Lá da Favelinha para o mundo

O Centro Cultural Lá da Favelinha, localizado no Aglomerado da Serra, em Belo Horizonte, foi um dos destaques do painel Escolas Inovadoras e Educação Não Formal, promovido durante o Seminário Internacional de Educação Empreendedora. O evento, realizado em julho no Sebrae Minas, discutiu a educação empreendedora no Brasil, seus benefícios e desafios.

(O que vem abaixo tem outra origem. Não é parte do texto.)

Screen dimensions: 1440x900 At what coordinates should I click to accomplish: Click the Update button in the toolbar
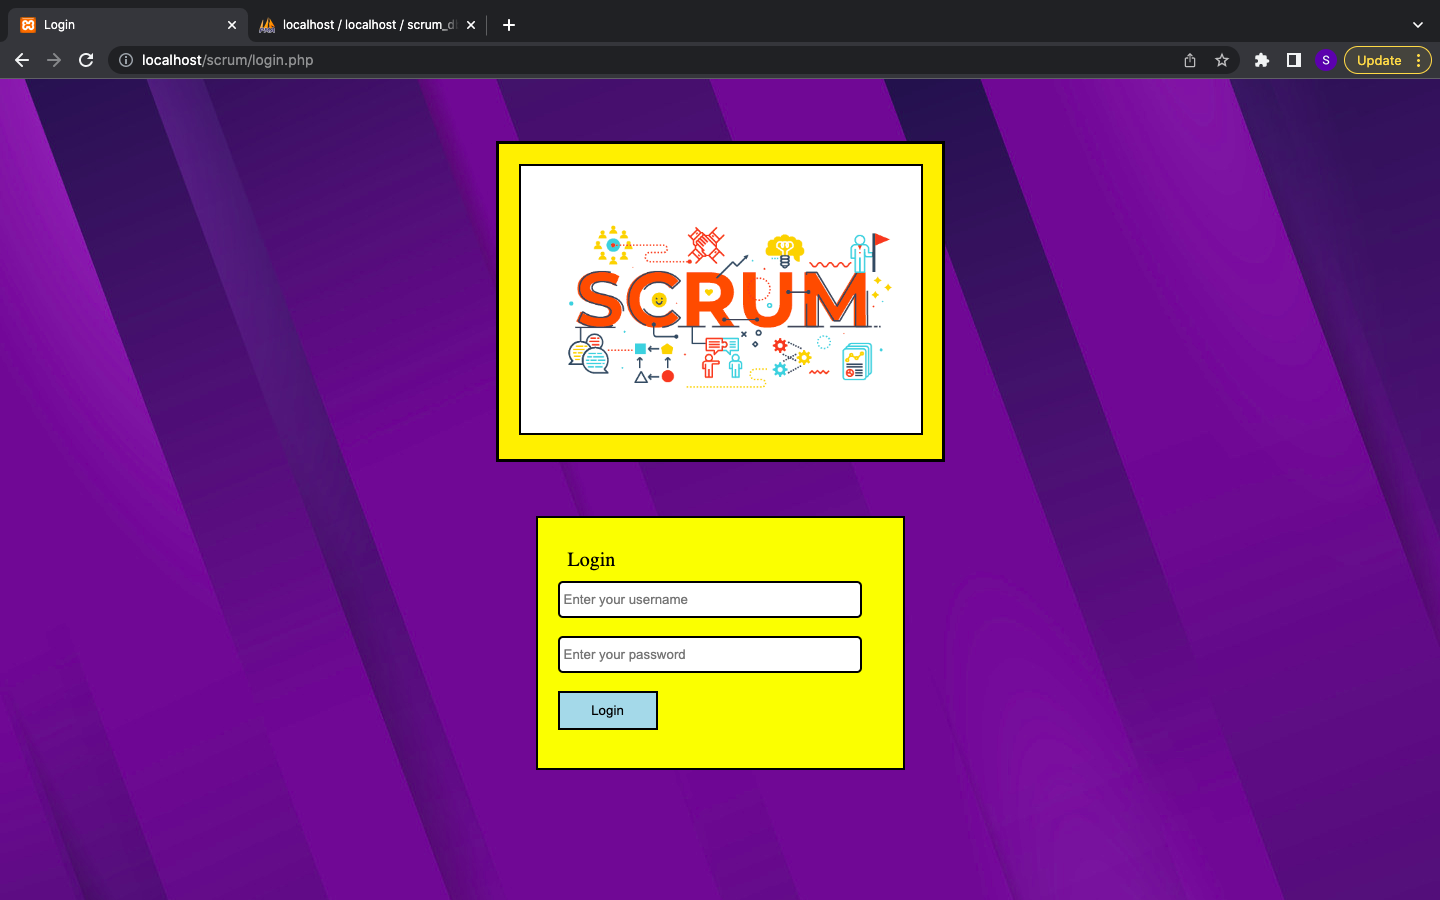pyautogui.click(x=1378, y=60)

O MC Kdu dos Anjos, gestor do projeto, apresentou o Lá da Favelinha e falou sobre como a vida dos moradores do Aglomerado da Serra se transformou após a iniciativa. A educação promovida no Centro Cultural forma cidadãos com senso crítico, capacidade de trabalho em equipe, visão ampla da realidade brasileira e preparados para serem multiplicadores do aprendizado.

 

1.

“É preciso estudar português e matemática, mas também temos que ter outras possibilidades. Existe muito conhecimento fora da sala de aula.”

 

2.

“A educação arcaica que nos oferecem está formando diaristas e repositores. Não estou diminuindo essas profissões, mas elas serão sempre as nossas únicas opções?! No Lá da Favelinha ensinamos línguas estrangeiras para preparar as crianças e os jovens para o mercado de trabalho. Eles aprendem a entrevistar, filmar e fotografar, além de terem oportunidade de serem oficineiros de outras danças. Estamos criando o futuro.”

 

3.

“Eu estava fazendo sucesso como MC, mas me incomodava ver que nem todos da comunidade tinham as mesmas opções que eu. Por isso, resolvi reservar um espaço físico para eventos de rap e uma biblioteca. Isso foi em janeiro de 2015. Hoje temos mais de 16 oficinas, entre elas de inglês, espanhol, comunicação, danças, rap, culinária, artes e acroyoga.”

 

4.

“O Lá da Favelinha transformou a vida das crianças e dos jovens. Uma criança que tinha repetido o primeiro ano duas vezes na escola virou a melhor aluna da sala depois de participar das oficinas. Nós não ensinamos o que a escola ensina, mas trabalhamos autoestima e comportamento.”

 

5.

“O Lá da Favelinha ensina jovens e crianças a serem protagonistas da própria história. Eles aprendem a parte artística, a organizar os eventos e realizam uma importante troca com os moradores de fora do aglomerado que vão nos visitar. Estamos ensinando a empreender e a sonhar.”